Abstract Background Commonly used opioids, such as morphine have been implicated in augmented SIV/HIV persistence within the Central Nervous System (CNS). However, the extent of myeloid cell polarization and viral persistence in different brain regions with diverse environmental niches remains unclear. Additionally, the additive effects of morphine on SIV/HIV dysregulation of gut-brain crosstalk remain underexplored. Therefore, studies focused on understanding how drugs of abuse such as morphine affect immune dynamics, viral persistence and gut brain interrelationships are warranted. MethodsFor a total of 9 weeks, rhesus macaques were ramped-up, and a single daily injection of either morphine (n=4) or saline (n=4) administered. This was later followed with infection with SHIVAD8EO variants. At necropsy, mononuclear cells were isolated from diverse brain (frontal lobe, cerebellum, medulla, putamen, hippocampus (HIP) and subventricular zone (SVZ)) and gut (lamina propria (LP) and muscularis (MUSC) of ascending colon, duodenum, and ileum) regions. Multiparametric flow cytometry was used to were profile for myeloid cell polarity/ activation and results corroborated with indirect immunofluorescence assays. SHIV DNA levels were measured with aid of the digital droplet PCR assay. Luminex assays was used to evaluate soluble plasma/ CSF biomarker levels. Finally, changes in the fecal microbiome were evaluated using the Illumina NovaSeq platform. ResultsFlow Cytometry-based semi-supervised analysis revealed that morphine exposure led to exacerbated M1(CD14/ CD16)/ M2 (CD163/ CD206) polarization in activated microglia that spanned across diverse brain regions. This was accompanied by elevated SHIV DNA within the sites of neurogenesis - hippocampus (HIP) and subventricular zone (SVZ).
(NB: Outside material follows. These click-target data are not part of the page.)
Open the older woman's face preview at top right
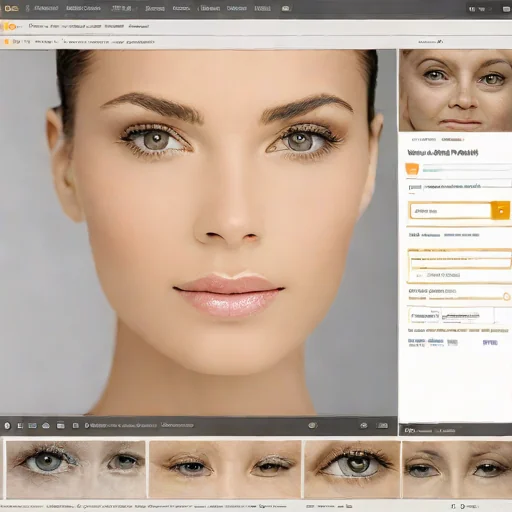This screenshot has height=512, width=512. pos(455,90)
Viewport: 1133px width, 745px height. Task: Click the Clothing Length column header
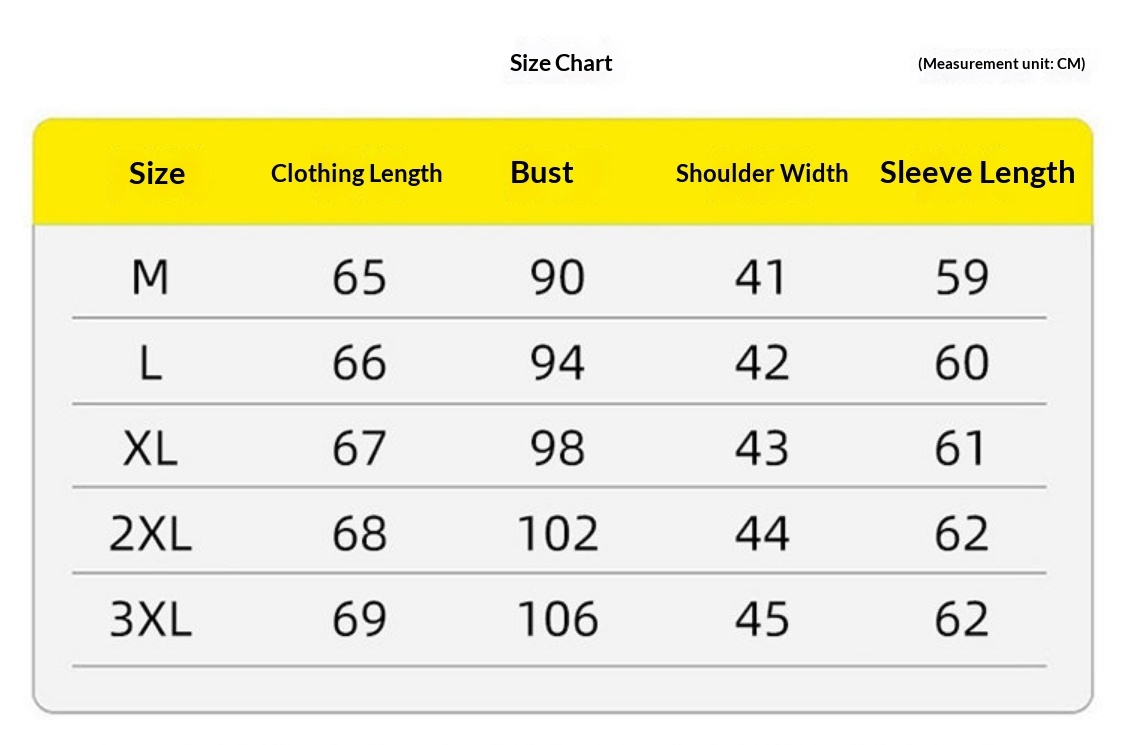pos(356,173)
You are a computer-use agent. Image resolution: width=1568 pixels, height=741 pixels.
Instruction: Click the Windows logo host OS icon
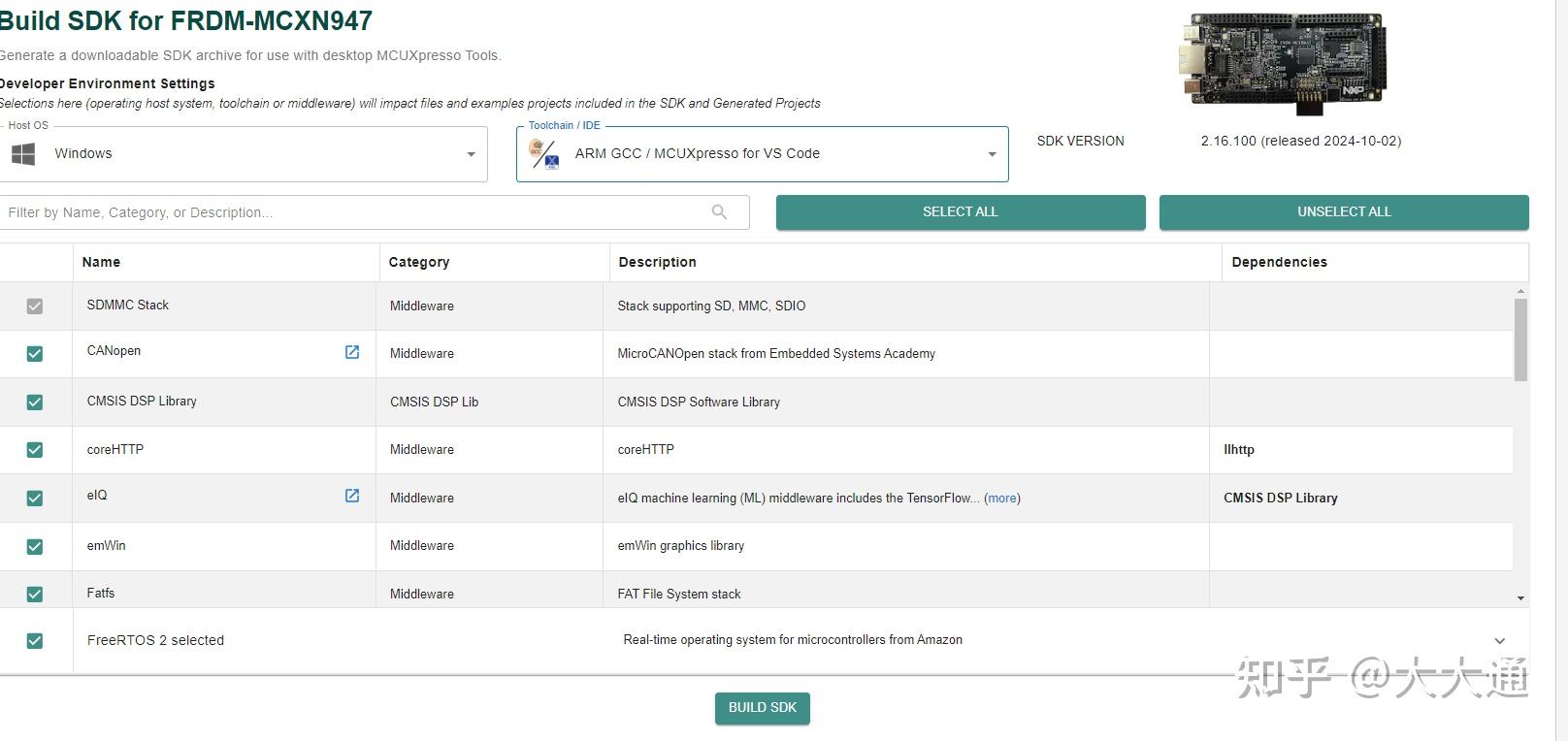(23, 154)
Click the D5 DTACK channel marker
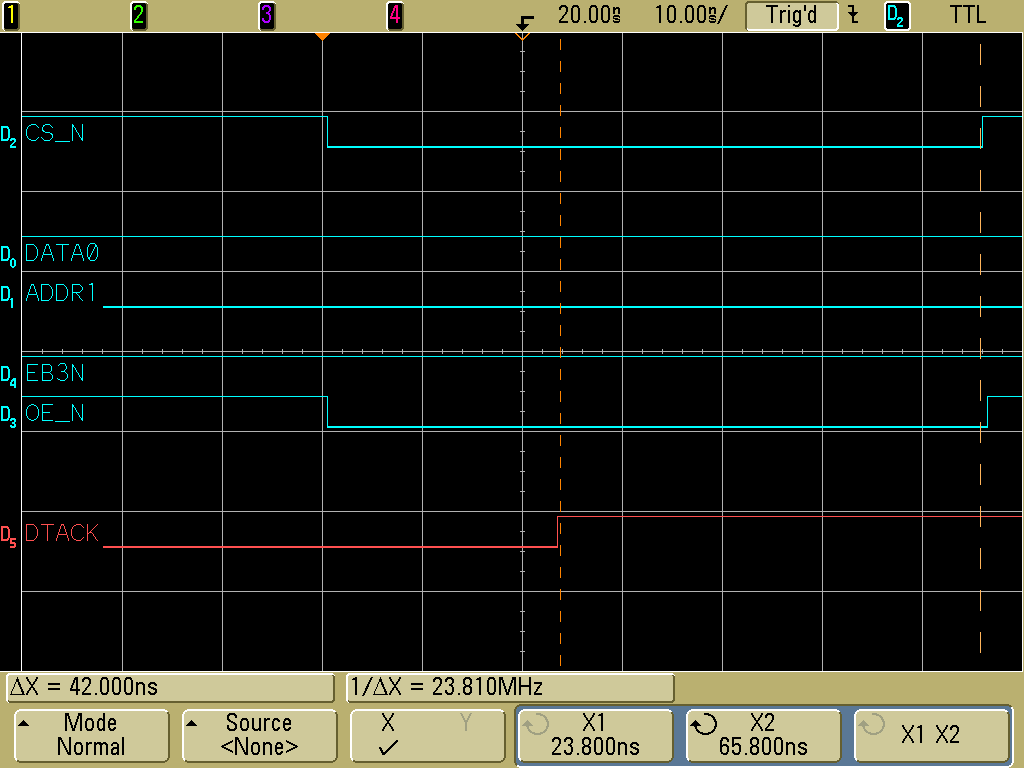 tap(9, 534)
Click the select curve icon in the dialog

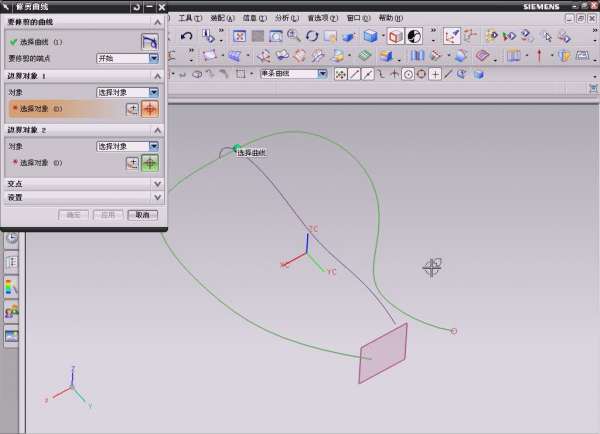click(x=149, y=42)
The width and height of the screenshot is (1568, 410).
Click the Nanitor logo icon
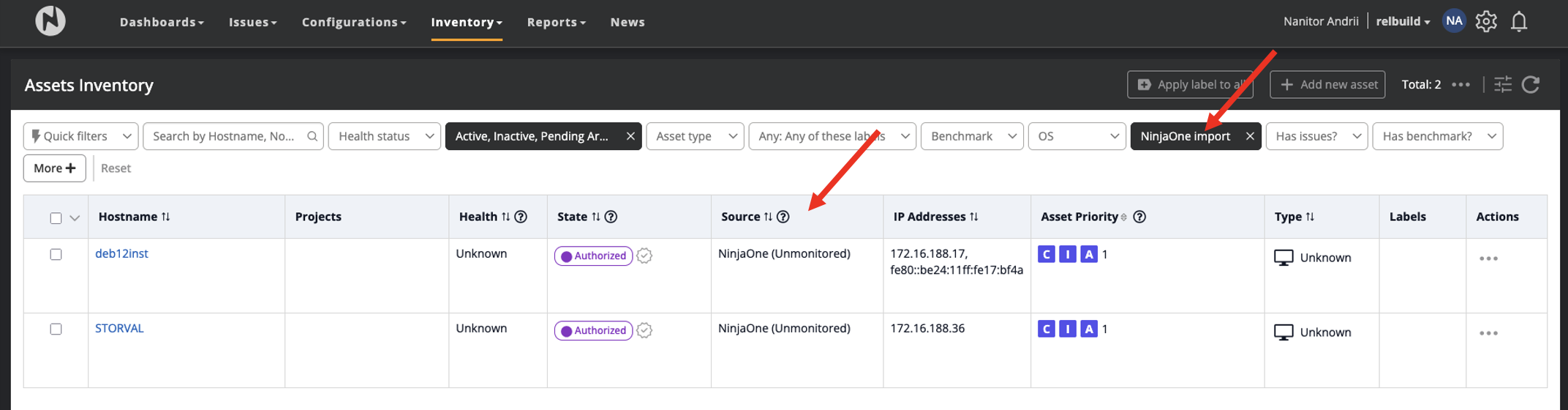[x=50, y=21]
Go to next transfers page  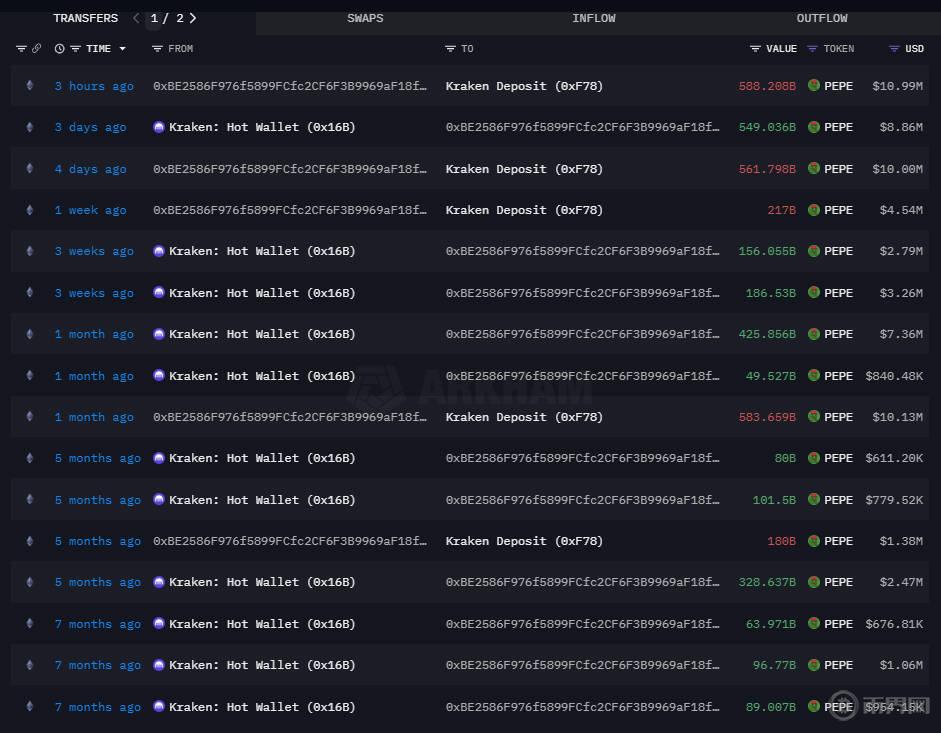(193, 18)
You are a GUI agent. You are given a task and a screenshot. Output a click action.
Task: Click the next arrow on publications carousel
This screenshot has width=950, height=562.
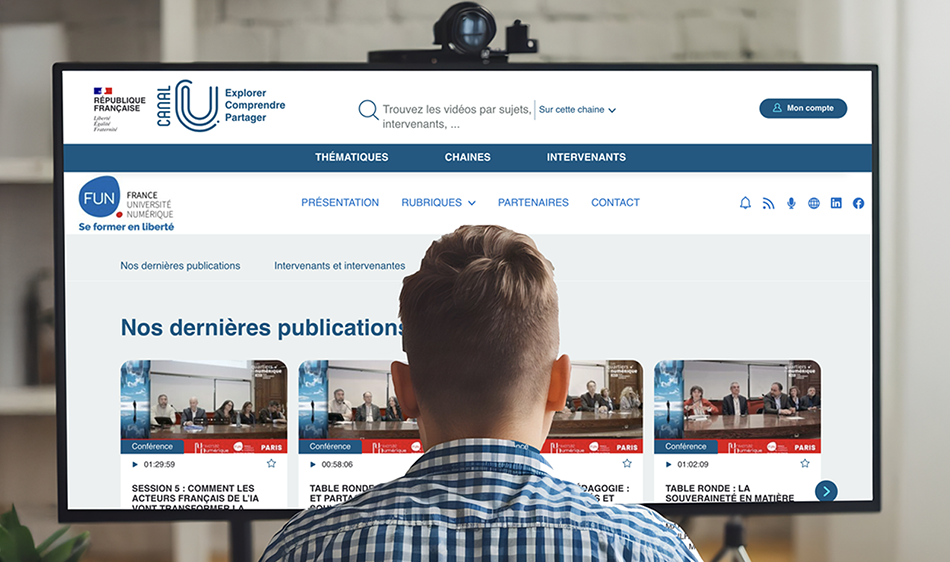click(x=826, y=491)
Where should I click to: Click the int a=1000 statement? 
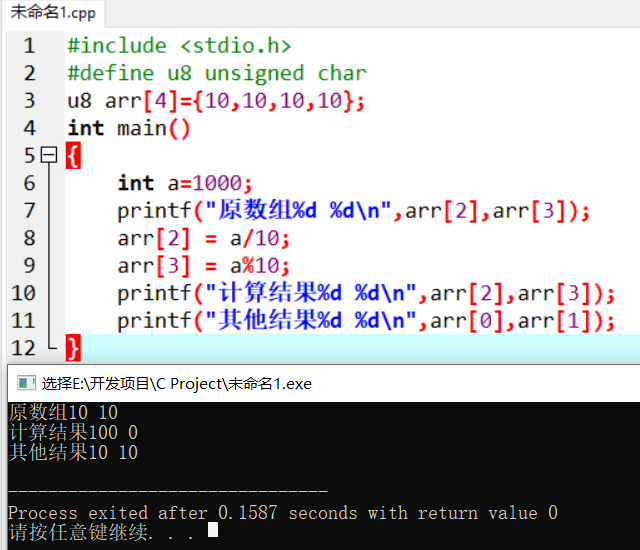[185, 184]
HIP/SVZ CD16+ activated microglia positively correlated with SHIV DNA levels in the brain (r = 0.548, p = 0.042). Simultaneously, morphine dependence depleted butyrate-producing bacteria, including Ruminococcus (p = 0.05), Lachnospira (p = 0.068) genera and Roseburia_sp._831b (p = 0.068). Finally, morphine also altered the regulation of CNS inflammation by reducing the levels of IL1 Receptor antagonist (IL1Ra). ConclusionsThese findings are suggestive that morphine can promote CNS inflammation by altering receptor modulation, increasing myeloid brain activation, distorting gut-brain crosstalk, and causing selective enhancement of SHIV persistence in sites of neurogenesis.